>>>>

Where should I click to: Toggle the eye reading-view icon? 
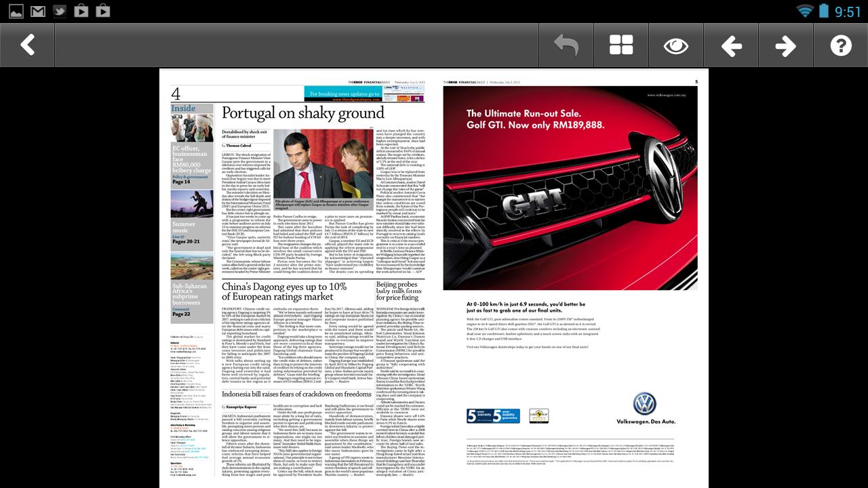[x=676, y=45]
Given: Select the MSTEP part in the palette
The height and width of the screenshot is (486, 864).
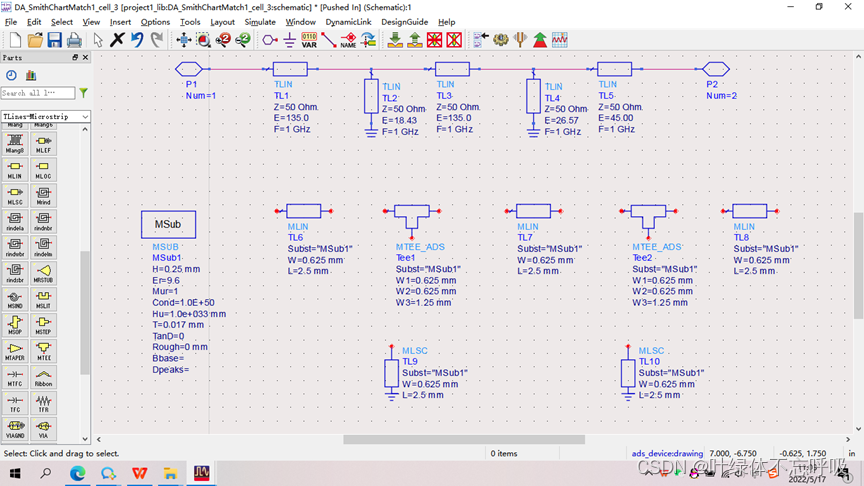Looking at the screenshot, I should pos(43,324).
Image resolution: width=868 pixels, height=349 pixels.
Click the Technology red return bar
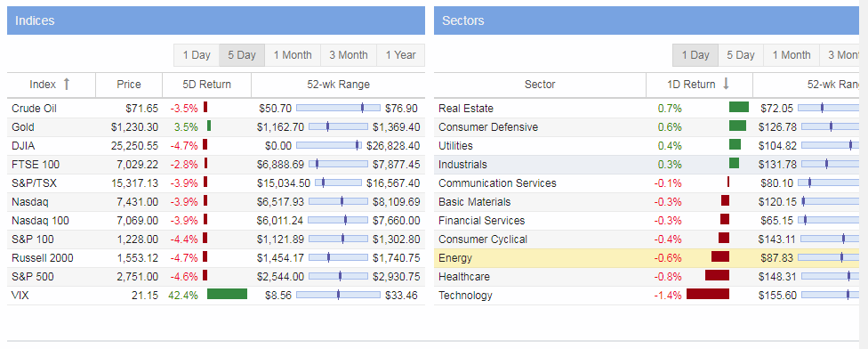(x=707, y=294)
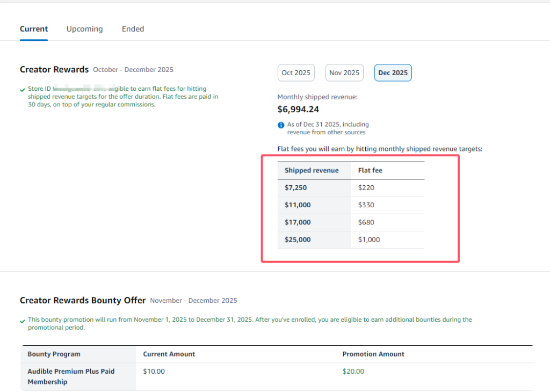
Task: Select the Oct 2025 month button
Action: 296,73
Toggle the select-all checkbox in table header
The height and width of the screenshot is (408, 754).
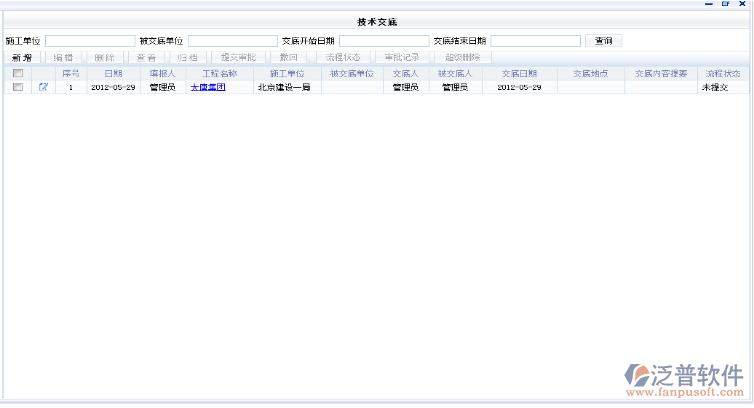17,73
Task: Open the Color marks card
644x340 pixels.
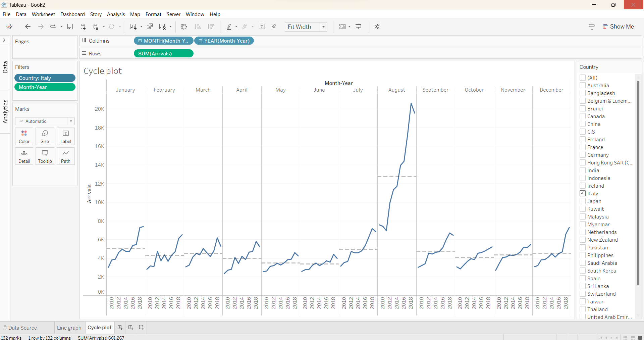Action: (24, 136)
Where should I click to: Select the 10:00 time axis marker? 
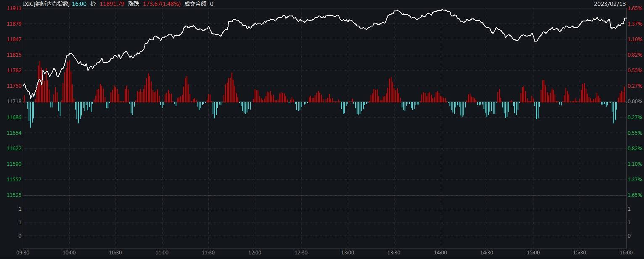click(69, 253)
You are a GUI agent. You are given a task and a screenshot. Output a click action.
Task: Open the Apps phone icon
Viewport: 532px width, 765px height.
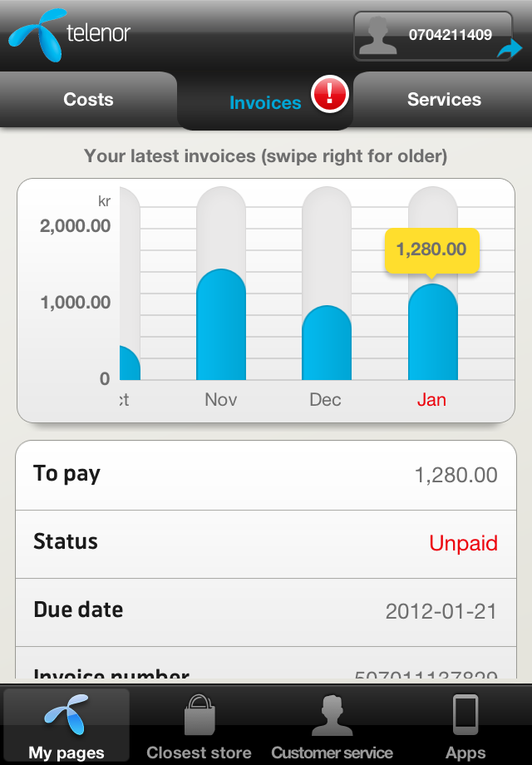[466, 714]
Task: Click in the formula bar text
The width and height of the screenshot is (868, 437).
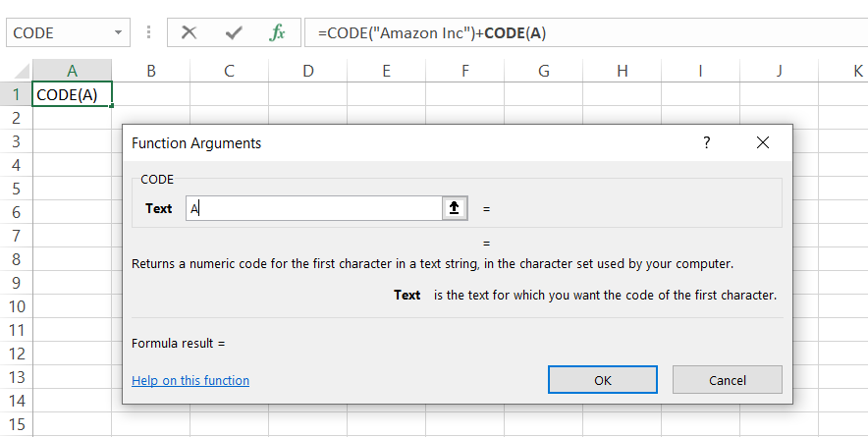Action: pos(589,32)
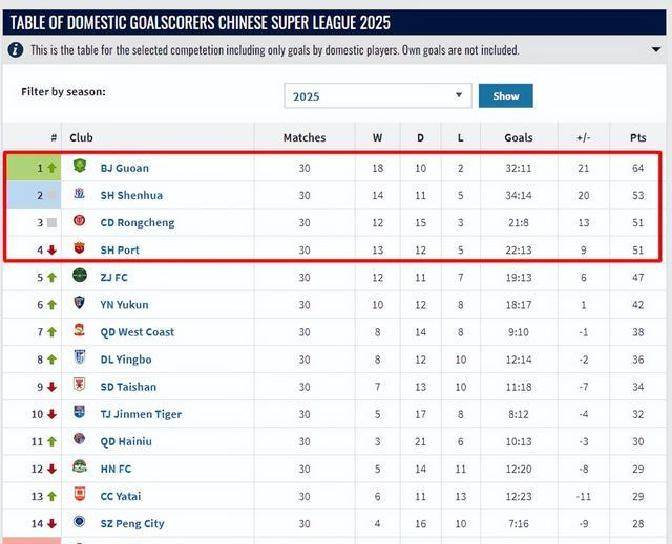The height and width of the screenshot is (544, 672).
Task: Collapse the info banner with the top-right arrow
Action: 655,49
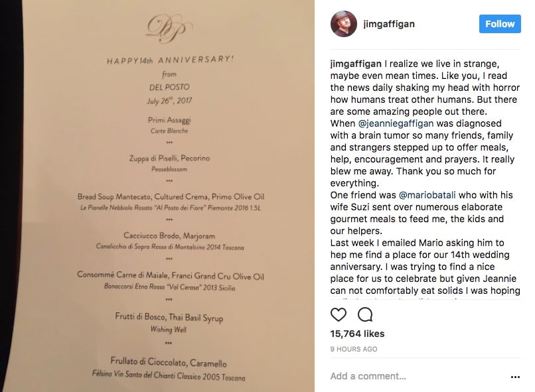The image size is (535, 392).
Task: Click the DP monogram logo on menu
Action: click(169, 29)
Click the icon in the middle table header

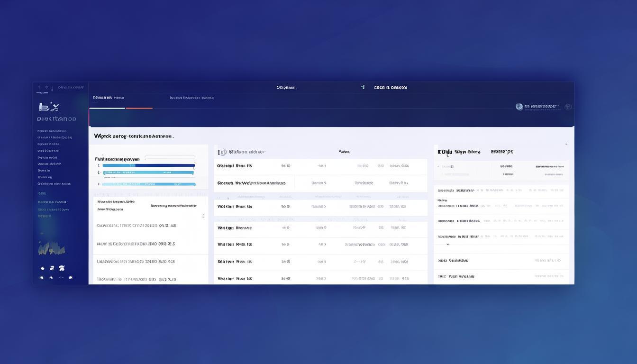click(x=221, y=152)

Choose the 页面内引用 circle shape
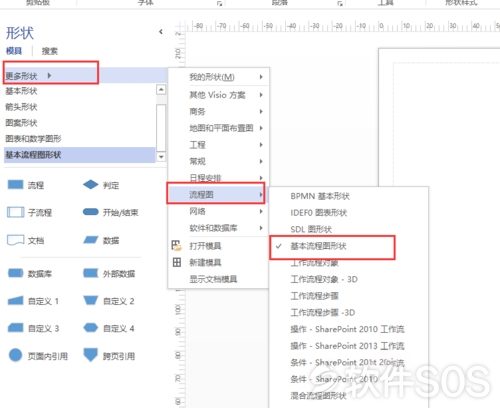(15, 355)
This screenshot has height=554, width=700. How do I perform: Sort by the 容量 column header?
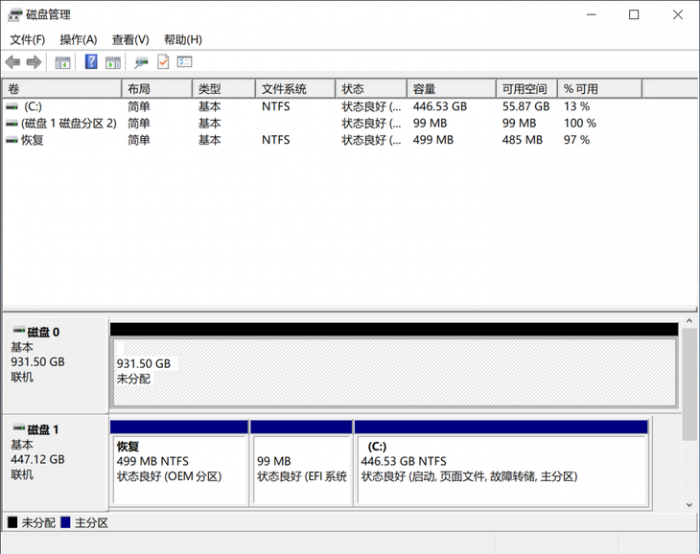tap(451, 89)
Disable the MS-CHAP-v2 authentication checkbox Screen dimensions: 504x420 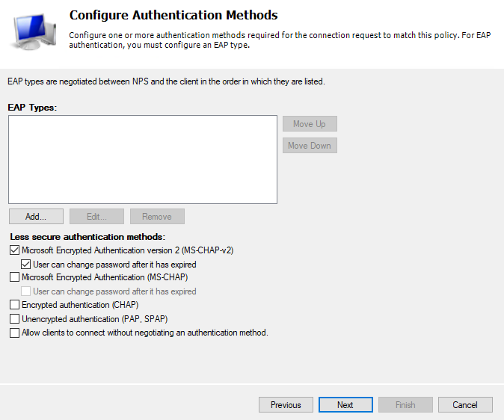click(x=15, y=251)
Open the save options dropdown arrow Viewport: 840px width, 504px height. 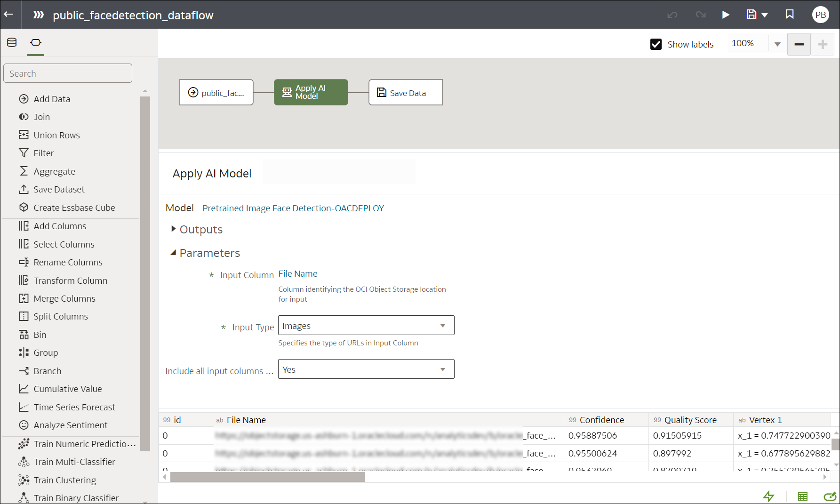tap(765, 15)
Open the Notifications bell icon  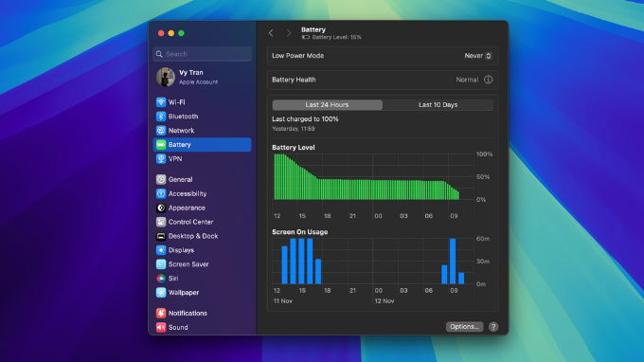pyautogui.click(x=161, y=313)
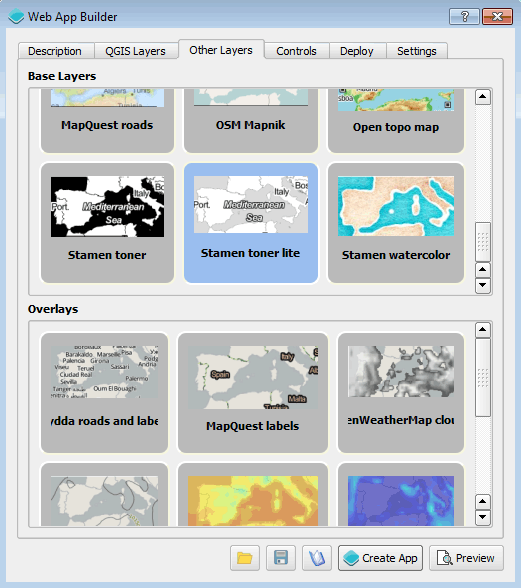Switch to the Controls tab

coord(296,51)
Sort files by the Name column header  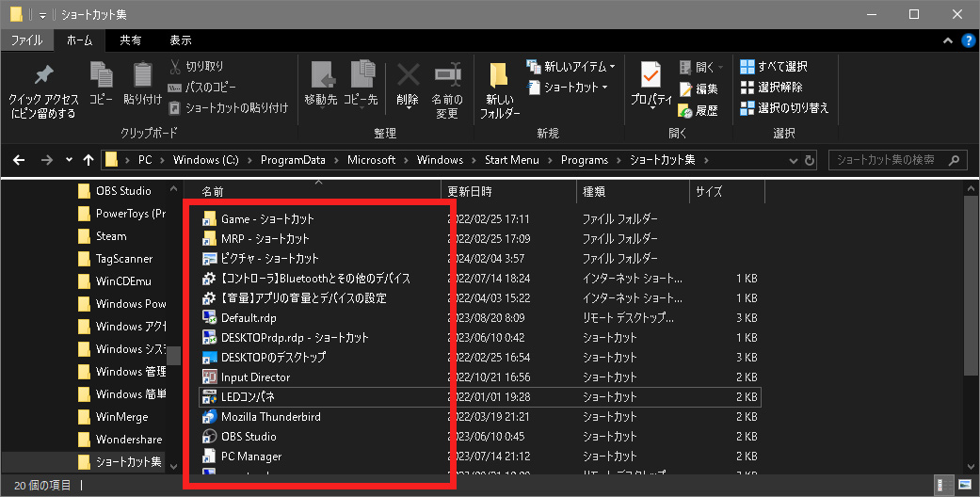[213, 192]
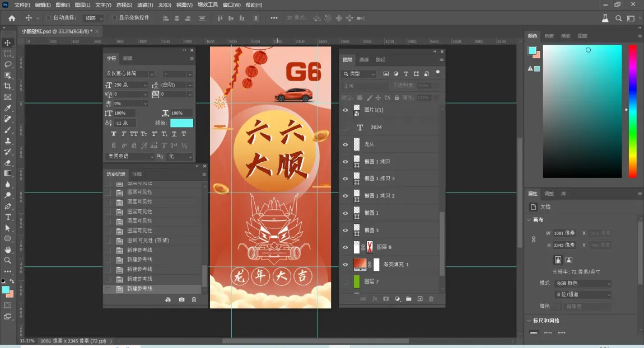Activate the Zoom magnifier tool
The image size is (644, 348).
tap(8, 260)
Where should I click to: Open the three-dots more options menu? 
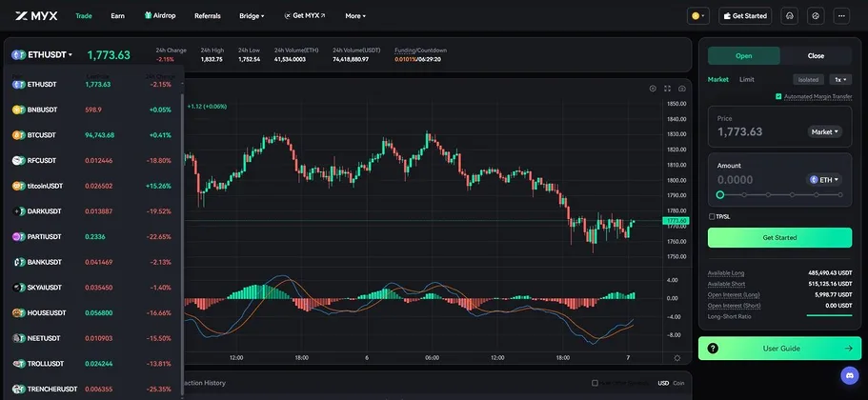(x=840, y=16)
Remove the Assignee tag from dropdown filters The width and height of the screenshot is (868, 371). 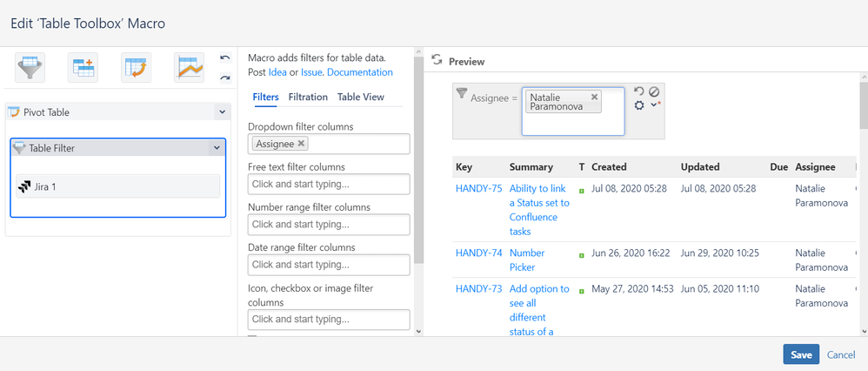coord(301,143)
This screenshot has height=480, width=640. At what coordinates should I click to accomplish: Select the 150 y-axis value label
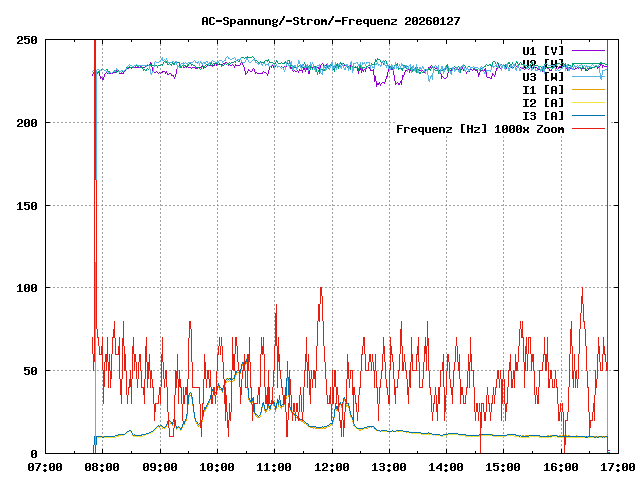point(27,205)
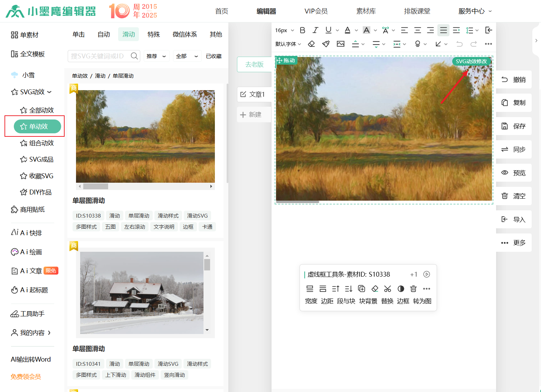Click the insert image icon in toolbar
Screen dimensions: 541x392
[341, 44]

<<<<

Your task is to reproduce the entries above word for word, from the first line through the line with "Toggle the select-all", and please leave out any pictures.

Where should I click to: Toggle the eye reading-view icon? 
[x=676, y=45]
Given: Select the MSTEP part in the palette
The height and width of the screenshot is (486, 864).
Looking at the screenshot, I should pos(43,324).
Image resolution: width=868 pixels, height=349 pixels.
Click the Technology red return bar
(x=707, y=294)
Task: Select the Oct 2025 month button
Action: 296,73
Toggle the select-all checkbox in table header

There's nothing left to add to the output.